Dumb Domme wrote a really great personal post about sometimes wanting some extra attention from her submissive and struggling with how to get it (especially as he is somewhat long distance). I don’t want to paraphrase her thoughts about it. Go read it.
I responded in the comments with this:
I want attention, but MORE than that, I want him to be all over that shit. As soon as I have to *ask* for it, I have spoilt at least 50% of the goodness in it. He should be bouncing around me all puppy-like just aching to give me attention that I can tap into with something as simple as a ‘hey, you’. I expect to have *all the sweet and lovely attentions*!!!!
Like Dumb Domme, I don’t need a lot of attention, for me it’s more that I need to know it’s ‘on tap’ when I want it. That was my point with the puppy-like thing, and the ‘Hey, you’ should be enough to tap it.
It works like this:
Me: Hey, you
Him: YOU YOU YOU!!! I missed you, how are you, are you good, come talk to me, you are so lovely, yayayayayayyyy… so excited!!! *showers me with attention and sweetness*
*laugh* Okay, I am exaggerating, but you get the idea there.
Having to actually ‘ask for it’ looks more like this:
Me: Hey, you
Me: Whatcha doin’?
Me: Pay attention to meeeeeee!!!
If I have to ask for it versus ‘tapping into it’, it doesn’t feel the same. Having said that, he’s obviously not a mind reader, so it’s inevitable that I will sometimes have to make my need for extra attention known.
I know that it’s kind of lame to say “if I have to ask it’s not as good” because one of the big advantages of a D/s relationship is that I get to ask for what I want: he can feel secure in the fact that if I want something I WILL ask, and he will be delighted to give it to me. Cue happiness. That whole ‘you should just do that thing, and know when to do it, and if you don’t, well you suck!’ is a terrible throwback to passive aggressive vanilla behaviour.
Regardless, I think there is often a difference between what you *know* and how you *feel*, and while you can sometimes work to bring them together, that gap is really not so unusual. I *know* I shouldn’t think that way with the ‘if I have to ask, it’s not worth as much’, but I can still *feel* it. I mean, if I am *not* getting all of the attention I want, ‘why doesn’t he know me well enough to know that right now I need ALL THE ATTENTION!!?!’ *hurt face*.
I have learnt to ‘fool my emo-brain’ by framing some things that could be considered ‘neediness’ as acts of dominance. This makes getting things from him that address my vulnerabilities in some way less fraught for me. By this I mean that I am better at *demanding* attention (“Give me some attention, NOW!”), than asking for it (“Can you please come and pay some attention to me?”). They are the same thing, but the latter makes me feel kind of whiny and needy, which makes me feel vulnerable, and not in a good way.

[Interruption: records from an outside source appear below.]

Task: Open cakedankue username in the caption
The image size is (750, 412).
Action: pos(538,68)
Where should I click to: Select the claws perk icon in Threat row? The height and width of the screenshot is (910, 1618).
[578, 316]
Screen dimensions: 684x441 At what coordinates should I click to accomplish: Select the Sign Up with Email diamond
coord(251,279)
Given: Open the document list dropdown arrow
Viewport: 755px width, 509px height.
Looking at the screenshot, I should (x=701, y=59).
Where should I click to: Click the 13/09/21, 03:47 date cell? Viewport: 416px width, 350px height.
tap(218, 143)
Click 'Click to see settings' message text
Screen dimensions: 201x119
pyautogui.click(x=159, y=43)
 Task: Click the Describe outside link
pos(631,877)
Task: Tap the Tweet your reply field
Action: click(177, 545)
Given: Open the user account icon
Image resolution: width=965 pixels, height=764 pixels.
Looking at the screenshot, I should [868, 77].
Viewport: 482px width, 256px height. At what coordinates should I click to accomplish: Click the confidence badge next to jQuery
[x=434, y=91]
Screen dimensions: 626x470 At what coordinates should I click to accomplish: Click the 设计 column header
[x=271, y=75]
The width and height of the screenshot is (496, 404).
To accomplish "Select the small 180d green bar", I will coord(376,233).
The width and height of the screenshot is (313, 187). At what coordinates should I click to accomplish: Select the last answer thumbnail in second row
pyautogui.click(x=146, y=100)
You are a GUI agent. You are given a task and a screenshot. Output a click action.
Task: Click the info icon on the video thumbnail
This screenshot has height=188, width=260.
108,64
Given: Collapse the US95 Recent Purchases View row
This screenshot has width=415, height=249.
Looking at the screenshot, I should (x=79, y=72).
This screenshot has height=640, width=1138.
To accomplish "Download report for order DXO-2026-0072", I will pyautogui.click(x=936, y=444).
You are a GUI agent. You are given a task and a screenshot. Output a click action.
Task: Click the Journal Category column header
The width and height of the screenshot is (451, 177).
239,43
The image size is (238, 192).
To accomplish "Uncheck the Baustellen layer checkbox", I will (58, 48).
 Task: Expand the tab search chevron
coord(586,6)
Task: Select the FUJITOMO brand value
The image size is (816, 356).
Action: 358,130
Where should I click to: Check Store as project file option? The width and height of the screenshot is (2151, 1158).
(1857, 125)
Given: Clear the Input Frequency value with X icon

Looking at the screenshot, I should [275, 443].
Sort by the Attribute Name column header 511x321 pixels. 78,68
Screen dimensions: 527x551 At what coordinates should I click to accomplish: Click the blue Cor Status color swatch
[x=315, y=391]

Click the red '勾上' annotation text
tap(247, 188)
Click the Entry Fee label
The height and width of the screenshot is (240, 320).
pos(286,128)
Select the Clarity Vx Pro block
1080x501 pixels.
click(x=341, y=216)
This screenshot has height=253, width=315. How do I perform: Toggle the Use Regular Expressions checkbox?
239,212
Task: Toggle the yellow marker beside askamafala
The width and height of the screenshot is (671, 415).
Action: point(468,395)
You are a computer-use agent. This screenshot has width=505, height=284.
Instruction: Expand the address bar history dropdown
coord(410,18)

My go-to is “PAT ME!!!”. It’s a demand I make when I want sweetness, and depending on the situation, the ‘patting’ can take many different forms (from me laying my head in his lap and having him literally pat me, to him figuratively patting me with words if we are apart). It’s totally a ‘be sweet to me, I’m down/lonely/feeling distant/want you closer/something’ kind of demand that I am 100% comfortable using, and he becomes used to hearing it as ‘come and be sweet to me’, which is exactly right.
A question: Do you struggle with asking for extra attention when you want it? Why? How do you deal with it?